Comissão de Constituição, Justiça e Cidadania (CCJ) realiza reunião com 6 itens. Entre eles, o PL 1.388/2023, que atualiza regras da Lei do Impeachment, incluindo critérios para abertura de processo contra ministros do STF. O relatório propõe ajustes em quórum, prazos e legitimados para apresentação de denúncias. A pauta inclui ainda o PL 4.752/2025, que cria o Marco Legal da Cibersegurança; o PL 3.220/2019, sobre compartilhamento de postes; o PL 3.758/2024, sobre destinação de imóveis da União; e o PL 5.760/2023, que trata da proteção de trabalhadores resgatados de condição análoga à escravidão. Mesa: presidente da CCJ, senador Otto Alencar (PSD-BA). Foto: Geraldo Magela/Agência Senado

No que foi interpretado como uma clara indireta ao ex-aliado Angelo Coronel (União Brasil), o senador Otto Alencar (PSD) anunciou a decisão de coordenador a campanha à reeleição do senador Jaques Wagner (PT), durante comício em Ipirá, no último sábado (11). No palanque, o clima foi de absoluta amabilidade entre os dois, o governador Jerônimo Rodrigues (PT) e o ex-ministro-chefe da Casa Civil, Rui Costa (PT), mas de evidente isolamento do vice-governador Geraldo Jr. (MDB).

Em determinado momento, Wagner chegou a chamar Otto de “irmão que a política me deu”. Ex-correligionário de Otto e, pelo visto, também ex-amigo, Coronel deixou o grupo governista para apoiar a campanha do candidato das oposições ao governo, ACM Neto (União Brasil), depois que Wagner fechou questão com relação ao lançamento de sua candidatura à reeleição, rompendo compromisso feito em 2022 de apoiar apenas Rui ao Senado nestas eleições.

À decisão de Coronel de manter a candidatura a qualquer preço, desconsiderando propostas alternativas do governo, seguiram o desentendimento entre ele e Otto e o anúncio da aliança com Neto.
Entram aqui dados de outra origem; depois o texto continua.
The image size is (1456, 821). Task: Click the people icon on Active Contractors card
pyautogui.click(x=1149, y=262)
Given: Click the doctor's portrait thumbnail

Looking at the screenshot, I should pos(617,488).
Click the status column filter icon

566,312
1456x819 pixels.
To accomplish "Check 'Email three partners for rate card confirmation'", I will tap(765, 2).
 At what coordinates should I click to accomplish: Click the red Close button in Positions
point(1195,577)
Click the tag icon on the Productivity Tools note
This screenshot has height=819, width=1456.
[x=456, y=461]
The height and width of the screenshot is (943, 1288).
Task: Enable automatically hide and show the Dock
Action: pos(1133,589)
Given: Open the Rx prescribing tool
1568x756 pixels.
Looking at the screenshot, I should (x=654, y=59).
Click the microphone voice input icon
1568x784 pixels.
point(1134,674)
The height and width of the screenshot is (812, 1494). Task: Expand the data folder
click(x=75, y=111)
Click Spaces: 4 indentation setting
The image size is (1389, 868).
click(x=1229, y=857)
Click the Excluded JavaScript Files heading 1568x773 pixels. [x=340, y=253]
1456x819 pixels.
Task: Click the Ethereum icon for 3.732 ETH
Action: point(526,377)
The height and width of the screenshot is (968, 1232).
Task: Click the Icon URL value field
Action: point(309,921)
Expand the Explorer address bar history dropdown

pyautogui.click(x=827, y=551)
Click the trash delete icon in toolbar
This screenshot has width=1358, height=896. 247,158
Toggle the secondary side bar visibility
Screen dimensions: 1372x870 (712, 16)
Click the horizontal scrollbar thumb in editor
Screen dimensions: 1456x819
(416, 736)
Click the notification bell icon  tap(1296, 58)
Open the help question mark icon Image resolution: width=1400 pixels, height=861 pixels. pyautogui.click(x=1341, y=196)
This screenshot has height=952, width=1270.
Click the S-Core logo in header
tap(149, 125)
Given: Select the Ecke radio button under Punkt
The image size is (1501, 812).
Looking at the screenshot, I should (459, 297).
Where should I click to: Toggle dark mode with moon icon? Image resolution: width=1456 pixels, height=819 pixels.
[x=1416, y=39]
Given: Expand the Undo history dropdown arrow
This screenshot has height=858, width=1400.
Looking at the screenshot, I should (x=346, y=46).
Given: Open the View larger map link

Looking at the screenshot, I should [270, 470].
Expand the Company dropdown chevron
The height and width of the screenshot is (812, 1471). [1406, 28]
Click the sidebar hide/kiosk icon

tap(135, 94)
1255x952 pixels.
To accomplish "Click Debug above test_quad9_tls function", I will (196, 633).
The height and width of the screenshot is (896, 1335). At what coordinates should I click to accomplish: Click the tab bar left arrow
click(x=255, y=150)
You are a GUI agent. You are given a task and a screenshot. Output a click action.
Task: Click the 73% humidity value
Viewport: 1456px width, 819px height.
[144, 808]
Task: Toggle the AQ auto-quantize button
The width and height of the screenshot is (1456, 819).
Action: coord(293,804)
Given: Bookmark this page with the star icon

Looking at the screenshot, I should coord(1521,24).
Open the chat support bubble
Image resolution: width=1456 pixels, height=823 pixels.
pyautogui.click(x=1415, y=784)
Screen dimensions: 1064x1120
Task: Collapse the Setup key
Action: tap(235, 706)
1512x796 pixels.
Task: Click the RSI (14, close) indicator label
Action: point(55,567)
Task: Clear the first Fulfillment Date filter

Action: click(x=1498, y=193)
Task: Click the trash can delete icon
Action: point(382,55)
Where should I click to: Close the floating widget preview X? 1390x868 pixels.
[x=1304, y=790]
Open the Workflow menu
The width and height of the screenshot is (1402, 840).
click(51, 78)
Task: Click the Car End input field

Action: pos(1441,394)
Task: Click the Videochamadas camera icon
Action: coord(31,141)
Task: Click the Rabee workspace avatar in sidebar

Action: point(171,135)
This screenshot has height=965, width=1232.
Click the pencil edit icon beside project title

O ex-prefeito de Salvador chegou a ser alvo de críticas do prefeito de Ipirá, Thiago do Vale (PSD). Ele disse que, apesar de o candidato a governador ter sido votado no município para deputado federal, nunca dirigiu ‘um recurso’ para a cidade.

Durante o evento, o que mais chamou a atenção, no entanto, foi o grau de entrosamento entre os dois senadores, o ex-ministro e o governador, união da qual o vice-governador Geraldo Jr. foi naturalmente excluído. Ele teve seu nome mantido na chapa por imposição do seu partido e com o apoio de Wagner, mas contrariando a vontade de Rui, depois de ter mandando viralizar num grupo de WhatsApp mensagem com críticas ao ex-governador petista.

Hoje, em entrevista à rádio Bahiana FM, o ex-todo-poderoso ministro de Lula deixou clara sua insatisfação com a escolha de Geraldo Jr. para a vice. “Se eu disser que fiquei feliz, que fiquei satisfeito, eu estaria mentindo aqui e eu não gosto de mentir”, afirmou Rui, que chegou a ser dissuadido por Lula a desistir de concorrer por causa da manutenção do vice na chapa. Ele chegou a fazer um post nas redes sociais insinuando que o vice é ‘falso’.